I've had 2 hip resurfacing surgeries back in 2015 - so 2 artificial joints but it's much less invasive than a full replacement. I started mountain biking after those surgeries because my PT, a former world cross country mtb champion suggested mtb over road biking and I've not looked back - fell in love with it. I've had long running issues with one of my knees dating back to a high school soccer injury. Doc says I'll likely need a replacement in my mid 60's. I'm 54 now. This past year due to weight gain and atrophying my knee has been really hurting. I just tried PRP and so far it doesn't seem to help. I'm working on losing weight and getting my strength back so hopefully I can get back to 2019 level of activity where my knee didn't bother me and I was doing long rides with big elevation. 

FWIW, I ride flats and like it a lot more since I can adjust feet position without being locked in and it also helps if I'm having soreness in a particular joint or muscle on that day.


----------



## rideit (Jan 22, 2004)

I don’t know how I missed this thread...but I had a TKR last Jan. 16 (2020), and there is absolutely nothing I regret about it. It has been astounding. Riding harder than ever, bigger drops, etc. it is way stronger than my (not so) ‘good’ other knee. 
just my experience. 
I spent the entire last year strength training as well, so that has helped my riding immeasurably.


----------



## bjeast (Oct 29, 2017)

rideit said:


> I don't know how I missed this thread...but I had a TKR last Jan. 16 (2020), and there is absolutely nothing I regret about it. It has been astounding. Riding harder than ever, bigger drops, etc. it is way stronger than my (not so) 'good' other knee.
> just my experience.
> I spent the entire last year strength training as well, so that has helped my riding immeasurably.

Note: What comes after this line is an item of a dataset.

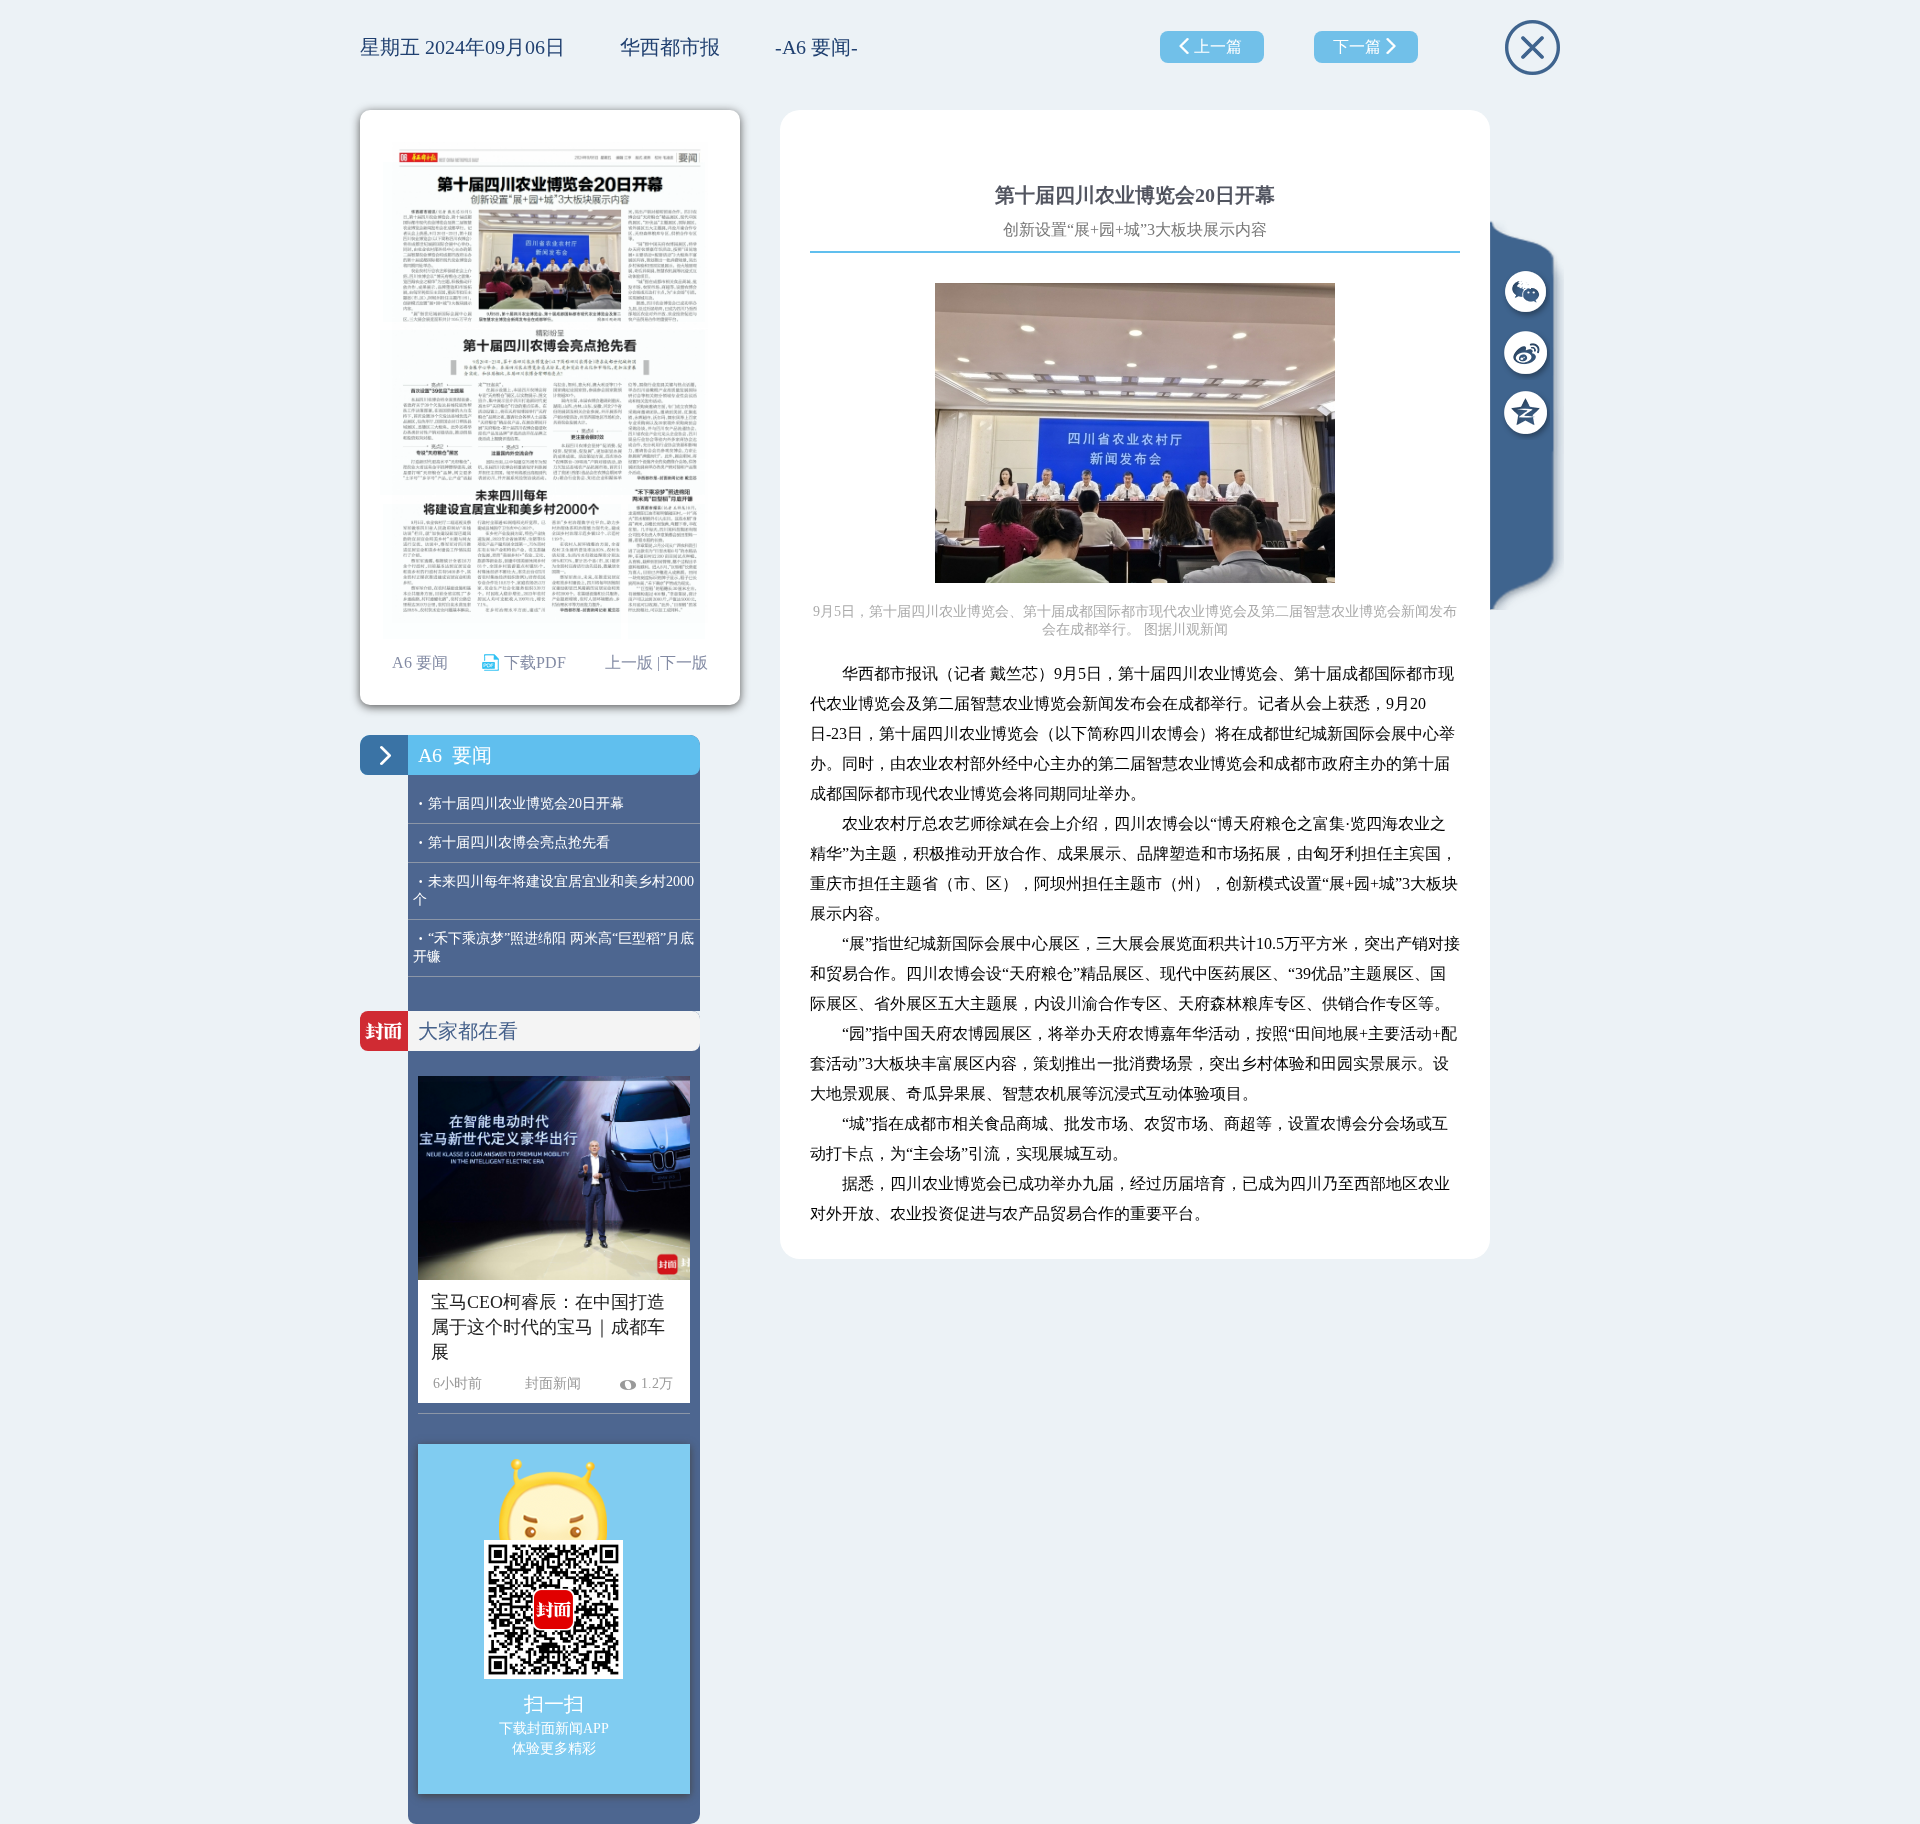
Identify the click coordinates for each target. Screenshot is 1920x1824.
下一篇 (1357, 46)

Thanks for posting this! Can I ask, in addition to your riding, did the TKR help your general mobility? Do you walk with less pain? 
Thanks!


----------



## milehi (Nov 2, 1997)

Mzlewis said:


> Great thread and really informative. So with the right attitude, surgeon and PT it is possible to return to mountain bike cross country races? And dare I ask cyclo cross?! Many thanks,
> Matt


Being in the UK, I wonder if the doc will use Corin Group components. It's quality stuff and has a large presence here in the US too.


----------



## craigstr (Sep 19, 2003)

Had a TKR on my left knee done in September. Was on a spin bike in 12 days, rode my road bike outside at 4 weeks, MTB at 6 weeks. Here is a pic at my first race back 6 months post op..best thing I ever did!


----------



## Mikes70 (Oct 24, 2016)

Watching this thread with interest.
54 and MT bike 3ish days a week. Here in Nor-cal so lots
of climbing. Had a slip accident in '18 and tore my MCL/ACL/PCL and inner and outer meniscus. Need TKR at some point.
However, my ortho (who did my meniscus repair on same knee in '10 and my shoulder ((7 tears and one full tendon separation in my right shoulder)) said to wait as long as I can.
The PT, at the time, said to focus on my hips, which I did. Four months later I was road biking for about an hour a ride.
Went back to doc, he pulled, wiggled, resisted up and down, and I had no pain. He looked at me confused and did it again (to no pain). He said "what are you doing?" I told him bicycling. He said ride as far as you want and as long as you want JUST DONT CLIMB. Well, you all know that story if you'r on this forum.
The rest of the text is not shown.